[Data section Boundary: Start]

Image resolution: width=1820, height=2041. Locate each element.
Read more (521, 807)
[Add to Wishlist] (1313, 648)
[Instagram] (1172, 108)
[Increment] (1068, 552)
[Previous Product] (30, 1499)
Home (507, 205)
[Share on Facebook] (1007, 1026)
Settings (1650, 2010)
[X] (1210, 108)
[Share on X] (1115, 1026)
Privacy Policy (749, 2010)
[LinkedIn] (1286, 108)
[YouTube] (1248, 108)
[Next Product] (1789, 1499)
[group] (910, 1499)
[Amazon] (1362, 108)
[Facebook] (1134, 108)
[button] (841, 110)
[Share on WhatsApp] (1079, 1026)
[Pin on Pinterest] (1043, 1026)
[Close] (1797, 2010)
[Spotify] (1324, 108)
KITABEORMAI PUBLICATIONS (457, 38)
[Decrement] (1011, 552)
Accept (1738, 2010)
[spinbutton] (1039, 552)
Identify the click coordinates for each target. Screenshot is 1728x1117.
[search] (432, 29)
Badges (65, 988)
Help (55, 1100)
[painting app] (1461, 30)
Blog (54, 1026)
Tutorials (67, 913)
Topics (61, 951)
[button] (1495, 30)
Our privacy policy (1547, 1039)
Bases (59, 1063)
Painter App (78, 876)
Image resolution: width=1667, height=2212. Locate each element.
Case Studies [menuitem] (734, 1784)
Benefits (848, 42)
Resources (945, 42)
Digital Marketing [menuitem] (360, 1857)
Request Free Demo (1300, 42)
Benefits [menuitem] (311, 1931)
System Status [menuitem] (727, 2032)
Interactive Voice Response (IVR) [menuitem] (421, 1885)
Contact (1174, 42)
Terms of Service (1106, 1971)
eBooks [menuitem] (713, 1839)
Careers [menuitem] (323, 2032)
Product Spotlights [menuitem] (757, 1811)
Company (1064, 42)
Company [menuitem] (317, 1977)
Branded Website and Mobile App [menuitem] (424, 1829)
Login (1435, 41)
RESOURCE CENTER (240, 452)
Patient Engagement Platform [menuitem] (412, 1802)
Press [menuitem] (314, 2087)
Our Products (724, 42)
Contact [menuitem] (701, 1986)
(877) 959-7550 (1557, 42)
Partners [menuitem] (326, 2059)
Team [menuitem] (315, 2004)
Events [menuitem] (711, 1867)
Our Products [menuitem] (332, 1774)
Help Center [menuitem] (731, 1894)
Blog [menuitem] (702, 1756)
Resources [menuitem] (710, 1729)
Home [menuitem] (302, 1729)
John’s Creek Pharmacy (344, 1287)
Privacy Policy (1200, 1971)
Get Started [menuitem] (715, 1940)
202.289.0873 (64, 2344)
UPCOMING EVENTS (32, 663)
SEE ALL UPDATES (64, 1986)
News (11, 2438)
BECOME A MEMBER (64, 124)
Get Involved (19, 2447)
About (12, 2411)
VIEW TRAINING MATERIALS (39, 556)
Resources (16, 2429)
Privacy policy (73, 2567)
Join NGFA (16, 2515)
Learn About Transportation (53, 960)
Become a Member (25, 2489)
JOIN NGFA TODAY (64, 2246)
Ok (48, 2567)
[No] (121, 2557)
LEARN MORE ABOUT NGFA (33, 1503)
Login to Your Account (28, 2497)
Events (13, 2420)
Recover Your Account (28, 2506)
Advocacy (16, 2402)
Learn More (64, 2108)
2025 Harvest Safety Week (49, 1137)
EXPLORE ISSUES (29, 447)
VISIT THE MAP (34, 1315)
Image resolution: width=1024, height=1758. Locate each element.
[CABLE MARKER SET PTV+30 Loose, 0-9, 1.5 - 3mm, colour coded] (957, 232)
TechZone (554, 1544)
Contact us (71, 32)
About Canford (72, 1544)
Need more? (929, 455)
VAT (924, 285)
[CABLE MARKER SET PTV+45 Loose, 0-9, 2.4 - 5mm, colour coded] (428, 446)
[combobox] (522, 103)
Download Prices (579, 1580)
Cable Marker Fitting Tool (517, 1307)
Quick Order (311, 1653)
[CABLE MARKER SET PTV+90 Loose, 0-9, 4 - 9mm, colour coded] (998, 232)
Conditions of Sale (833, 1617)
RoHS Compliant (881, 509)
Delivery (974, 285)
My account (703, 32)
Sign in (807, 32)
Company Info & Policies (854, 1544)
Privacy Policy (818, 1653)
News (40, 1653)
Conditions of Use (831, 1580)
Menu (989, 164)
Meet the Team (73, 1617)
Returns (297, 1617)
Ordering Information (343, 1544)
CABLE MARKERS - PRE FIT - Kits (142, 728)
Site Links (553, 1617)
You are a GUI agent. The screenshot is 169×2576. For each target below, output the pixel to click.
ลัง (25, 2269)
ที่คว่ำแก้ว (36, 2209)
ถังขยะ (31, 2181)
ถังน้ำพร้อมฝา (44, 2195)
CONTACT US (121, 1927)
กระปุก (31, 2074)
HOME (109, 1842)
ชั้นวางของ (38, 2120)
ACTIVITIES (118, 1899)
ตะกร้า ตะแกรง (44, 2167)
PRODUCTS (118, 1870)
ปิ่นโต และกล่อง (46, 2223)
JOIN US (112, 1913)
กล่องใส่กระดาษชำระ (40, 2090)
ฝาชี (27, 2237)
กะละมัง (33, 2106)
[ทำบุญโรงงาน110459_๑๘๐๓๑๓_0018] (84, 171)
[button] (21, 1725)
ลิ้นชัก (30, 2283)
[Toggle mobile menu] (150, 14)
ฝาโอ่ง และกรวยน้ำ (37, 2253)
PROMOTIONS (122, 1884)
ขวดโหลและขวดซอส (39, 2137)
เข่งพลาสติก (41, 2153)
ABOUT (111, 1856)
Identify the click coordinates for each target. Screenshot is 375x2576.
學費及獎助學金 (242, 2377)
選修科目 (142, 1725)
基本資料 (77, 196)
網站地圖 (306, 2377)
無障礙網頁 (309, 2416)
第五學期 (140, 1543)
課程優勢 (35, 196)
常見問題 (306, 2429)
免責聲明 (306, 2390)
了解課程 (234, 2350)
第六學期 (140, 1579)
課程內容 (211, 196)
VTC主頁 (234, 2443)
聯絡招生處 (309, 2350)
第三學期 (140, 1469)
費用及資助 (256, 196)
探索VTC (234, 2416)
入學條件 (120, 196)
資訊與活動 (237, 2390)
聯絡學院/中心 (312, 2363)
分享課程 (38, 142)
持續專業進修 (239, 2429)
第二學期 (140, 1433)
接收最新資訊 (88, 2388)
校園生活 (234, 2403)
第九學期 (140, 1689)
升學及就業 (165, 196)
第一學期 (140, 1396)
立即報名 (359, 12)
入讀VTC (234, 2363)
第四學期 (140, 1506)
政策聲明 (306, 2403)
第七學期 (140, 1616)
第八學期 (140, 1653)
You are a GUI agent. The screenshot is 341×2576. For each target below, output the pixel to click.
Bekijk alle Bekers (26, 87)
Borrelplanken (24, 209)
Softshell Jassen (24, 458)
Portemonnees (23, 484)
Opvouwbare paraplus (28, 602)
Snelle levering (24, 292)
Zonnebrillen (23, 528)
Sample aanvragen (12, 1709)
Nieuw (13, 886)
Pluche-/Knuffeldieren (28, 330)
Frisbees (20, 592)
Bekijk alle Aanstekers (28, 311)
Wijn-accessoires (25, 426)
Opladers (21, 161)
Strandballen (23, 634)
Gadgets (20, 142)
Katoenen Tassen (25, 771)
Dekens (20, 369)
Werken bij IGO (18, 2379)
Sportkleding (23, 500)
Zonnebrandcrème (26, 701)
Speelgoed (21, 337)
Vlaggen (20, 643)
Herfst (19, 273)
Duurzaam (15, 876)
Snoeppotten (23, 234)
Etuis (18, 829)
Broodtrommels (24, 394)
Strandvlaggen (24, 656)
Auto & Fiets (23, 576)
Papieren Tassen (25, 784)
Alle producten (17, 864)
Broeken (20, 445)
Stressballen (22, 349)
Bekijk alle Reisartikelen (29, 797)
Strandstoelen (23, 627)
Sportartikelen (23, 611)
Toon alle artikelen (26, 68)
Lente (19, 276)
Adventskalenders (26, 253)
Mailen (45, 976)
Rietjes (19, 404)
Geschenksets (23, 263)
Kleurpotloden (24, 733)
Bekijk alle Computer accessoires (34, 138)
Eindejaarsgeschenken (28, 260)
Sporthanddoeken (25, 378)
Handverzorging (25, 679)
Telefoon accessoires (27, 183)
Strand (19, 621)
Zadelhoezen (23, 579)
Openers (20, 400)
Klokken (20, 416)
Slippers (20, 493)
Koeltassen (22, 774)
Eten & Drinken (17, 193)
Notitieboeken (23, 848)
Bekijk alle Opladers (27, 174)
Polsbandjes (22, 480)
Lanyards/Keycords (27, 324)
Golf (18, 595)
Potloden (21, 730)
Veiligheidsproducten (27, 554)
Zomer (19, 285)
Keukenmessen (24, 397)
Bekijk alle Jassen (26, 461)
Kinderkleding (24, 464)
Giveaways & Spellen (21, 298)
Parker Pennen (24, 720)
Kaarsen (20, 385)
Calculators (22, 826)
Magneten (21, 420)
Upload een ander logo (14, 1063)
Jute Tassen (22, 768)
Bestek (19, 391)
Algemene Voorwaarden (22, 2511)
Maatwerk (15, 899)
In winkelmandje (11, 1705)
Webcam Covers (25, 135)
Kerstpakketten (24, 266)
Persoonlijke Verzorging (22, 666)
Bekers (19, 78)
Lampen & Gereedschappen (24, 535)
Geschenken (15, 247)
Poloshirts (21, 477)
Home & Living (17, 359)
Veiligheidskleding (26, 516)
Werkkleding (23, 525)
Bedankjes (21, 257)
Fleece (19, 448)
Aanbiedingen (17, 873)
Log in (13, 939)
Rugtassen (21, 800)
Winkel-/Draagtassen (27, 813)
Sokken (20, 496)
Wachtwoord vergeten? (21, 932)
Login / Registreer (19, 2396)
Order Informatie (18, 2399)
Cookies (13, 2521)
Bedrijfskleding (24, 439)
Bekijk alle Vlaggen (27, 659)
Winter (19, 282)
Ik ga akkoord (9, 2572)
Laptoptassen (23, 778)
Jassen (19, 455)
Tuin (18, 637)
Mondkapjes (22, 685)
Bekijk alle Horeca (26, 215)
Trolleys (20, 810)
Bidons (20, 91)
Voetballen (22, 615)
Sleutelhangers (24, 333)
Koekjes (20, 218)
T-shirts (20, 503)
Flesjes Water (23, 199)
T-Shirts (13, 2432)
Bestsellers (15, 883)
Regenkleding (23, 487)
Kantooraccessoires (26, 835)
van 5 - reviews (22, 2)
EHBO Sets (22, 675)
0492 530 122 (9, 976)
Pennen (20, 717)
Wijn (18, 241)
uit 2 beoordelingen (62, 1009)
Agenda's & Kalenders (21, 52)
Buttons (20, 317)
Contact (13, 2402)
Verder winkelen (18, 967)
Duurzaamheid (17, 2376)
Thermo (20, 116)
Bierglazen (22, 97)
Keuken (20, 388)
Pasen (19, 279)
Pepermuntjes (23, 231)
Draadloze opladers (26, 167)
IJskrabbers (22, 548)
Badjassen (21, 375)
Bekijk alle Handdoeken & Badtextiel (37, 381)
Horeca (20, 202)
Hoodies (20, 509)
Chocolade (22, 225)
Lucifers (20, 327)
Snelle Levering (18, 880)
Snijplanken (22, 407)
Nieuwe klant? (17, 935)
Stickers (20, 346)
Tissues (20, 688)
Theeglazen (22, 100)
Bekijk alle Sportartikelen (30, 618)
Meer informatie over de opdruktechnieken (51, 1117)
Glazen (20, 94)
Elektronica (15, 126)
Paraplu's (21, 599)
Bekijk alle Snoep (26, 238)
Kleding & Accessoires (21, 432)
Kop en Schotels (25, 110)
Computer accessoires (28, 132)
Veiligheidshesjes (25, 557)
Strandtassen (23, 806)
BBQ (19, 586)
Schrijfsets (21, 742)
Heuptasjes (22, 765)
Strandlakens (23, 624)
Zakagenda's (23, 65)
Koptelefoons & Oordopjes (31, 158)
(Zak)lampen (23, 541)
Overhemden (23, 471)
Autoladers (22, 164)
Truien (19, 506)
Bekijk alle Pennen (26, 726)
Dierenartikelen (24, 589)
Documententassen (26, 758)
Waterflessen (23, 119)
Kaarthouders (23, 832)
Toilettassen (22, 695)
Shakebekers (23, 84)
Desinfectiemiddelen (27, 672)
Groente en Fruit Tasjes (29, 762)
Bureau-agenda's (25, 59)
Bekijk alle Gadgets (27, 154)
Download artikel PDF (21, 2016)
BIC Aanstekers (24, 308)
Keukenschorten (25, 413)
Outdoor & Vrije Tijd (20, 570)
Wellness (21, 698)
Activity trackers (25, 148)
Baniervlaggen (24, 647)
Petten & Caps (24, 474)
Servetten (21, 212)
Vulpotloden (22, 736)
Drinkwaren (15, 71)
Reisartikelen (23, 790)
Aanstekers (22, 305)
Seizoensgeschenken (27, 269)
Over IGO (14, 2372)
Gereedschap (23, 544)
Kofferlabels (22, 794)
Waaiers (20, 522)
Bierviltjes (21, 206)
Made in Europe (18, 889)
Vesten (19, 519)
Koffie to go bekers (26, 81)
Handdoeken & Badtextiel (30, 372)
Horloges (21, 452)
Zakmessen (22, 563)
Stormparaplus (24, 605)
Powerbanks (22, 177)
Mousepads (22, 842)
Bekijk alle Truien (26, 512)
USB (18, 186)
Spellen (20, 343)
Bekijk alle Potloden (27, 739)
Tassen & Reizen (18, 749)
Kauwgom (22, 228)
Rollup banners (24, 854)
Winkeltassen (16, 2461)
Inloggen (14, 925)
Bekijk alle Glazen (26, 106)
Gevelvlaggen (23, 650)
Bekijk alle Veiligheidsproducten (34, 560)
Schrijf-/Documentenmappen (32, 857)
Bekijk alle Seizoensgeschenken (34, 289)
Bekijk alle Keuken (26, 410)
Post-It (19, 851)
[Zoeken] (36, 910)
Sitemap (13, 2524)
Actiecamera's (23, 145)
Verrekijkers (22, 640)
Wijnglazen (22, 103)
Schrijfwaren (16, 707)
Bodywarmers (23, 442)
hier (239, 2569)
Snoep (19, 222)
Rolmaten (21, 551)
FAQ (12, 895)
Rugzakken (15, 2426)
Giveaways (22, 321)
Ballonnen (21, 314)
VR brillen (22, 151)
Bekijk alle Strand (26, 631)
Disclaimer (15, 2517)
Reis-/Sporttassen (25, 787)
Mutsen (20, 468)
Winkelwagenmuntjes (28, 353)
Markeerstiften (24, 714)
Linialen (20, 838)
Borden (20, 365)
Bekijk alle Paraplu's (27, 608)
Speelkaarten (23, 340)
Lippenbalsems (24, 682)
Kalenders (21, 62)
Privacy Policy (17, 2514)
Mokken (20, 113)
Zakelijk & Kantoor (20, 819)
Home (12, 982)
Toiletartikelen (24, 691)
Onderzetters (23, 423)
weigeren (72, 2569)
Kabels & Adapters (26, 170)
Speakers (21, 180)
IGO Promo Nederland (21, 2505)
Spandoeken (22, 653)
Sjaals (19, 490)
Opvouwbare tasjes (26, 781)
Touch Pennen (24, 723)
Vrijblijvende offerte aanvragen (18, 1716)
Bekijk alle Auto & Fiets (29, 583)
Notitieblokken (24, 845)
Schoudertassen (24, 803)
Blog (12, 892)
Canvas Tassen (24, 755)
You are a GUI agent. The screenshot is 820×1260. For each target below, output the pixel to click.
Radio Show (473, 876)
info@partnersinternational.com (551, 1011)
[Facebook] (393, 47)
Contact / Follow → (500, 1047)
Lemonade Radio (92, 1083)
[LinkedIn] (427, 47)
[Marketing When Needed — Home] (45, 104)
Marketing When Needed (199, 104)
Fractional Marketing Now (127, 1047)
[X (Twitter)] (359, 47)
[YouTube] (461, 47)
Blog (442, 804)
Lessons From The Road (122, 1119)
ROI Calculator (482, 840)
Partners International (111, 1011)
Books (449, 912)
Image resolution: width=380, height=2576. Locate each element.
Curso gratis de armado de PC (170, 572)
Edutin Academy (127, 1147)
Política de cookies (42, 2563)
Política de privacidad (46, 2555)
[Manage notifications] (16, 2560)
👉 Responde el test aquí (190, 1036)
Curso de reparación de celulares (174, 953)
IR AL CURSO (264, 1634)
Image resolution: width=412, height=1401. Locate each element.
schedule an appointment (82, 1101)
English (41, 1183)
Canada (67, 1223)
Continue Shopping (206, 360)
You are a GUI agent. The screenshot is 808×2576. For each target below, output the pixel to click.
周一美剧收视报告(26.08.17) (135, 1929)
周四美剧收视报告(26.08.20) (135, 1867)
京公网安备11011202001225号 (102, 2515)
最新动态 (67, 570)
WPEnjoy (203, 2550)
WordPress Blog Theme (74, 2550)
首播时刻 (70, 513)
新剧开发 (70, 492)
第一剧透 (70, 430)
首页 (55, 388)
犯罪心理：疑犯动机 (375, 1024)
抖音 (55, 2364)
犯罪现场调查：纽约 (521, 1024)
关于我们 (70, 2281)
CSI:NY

[Data section Boundary: End]

### What you have to do
In the listing above, locate the line containing "Strandlakens (23, 624)" and the line containing "BIC Aanstekers (24, 308)". Extract those two lines and every line between them, exactly as written, and only those.

### Written answer
Strandlakens (23, 624)
Zakagenda's (23, 65)
Koptelefoons & Oordopjes (31, 158)
(Zak)lampen (23, 541)
Overhemden (23, 471)
Autoladers (22, 164)
Truien (19, 506)
Bekijk alle Pennen (26, 726)
Dierenartikelen (24, 589)
Documententassen (26, 758)
Waterflessen (23, 119)
Kaarthouders (23, 832)
Toilettassen (22, 695)
Shakebekers (23, 84)
Desinfectiemiddelen (27, 672)
Groente en Fruit Tasjes (29, 762)
Bureau-agenda's (25, 59)
Bekijk alle Gadgets (27, 154)
Download artikel PDF (21, 2016)
BIC Aanstekers (24, 308)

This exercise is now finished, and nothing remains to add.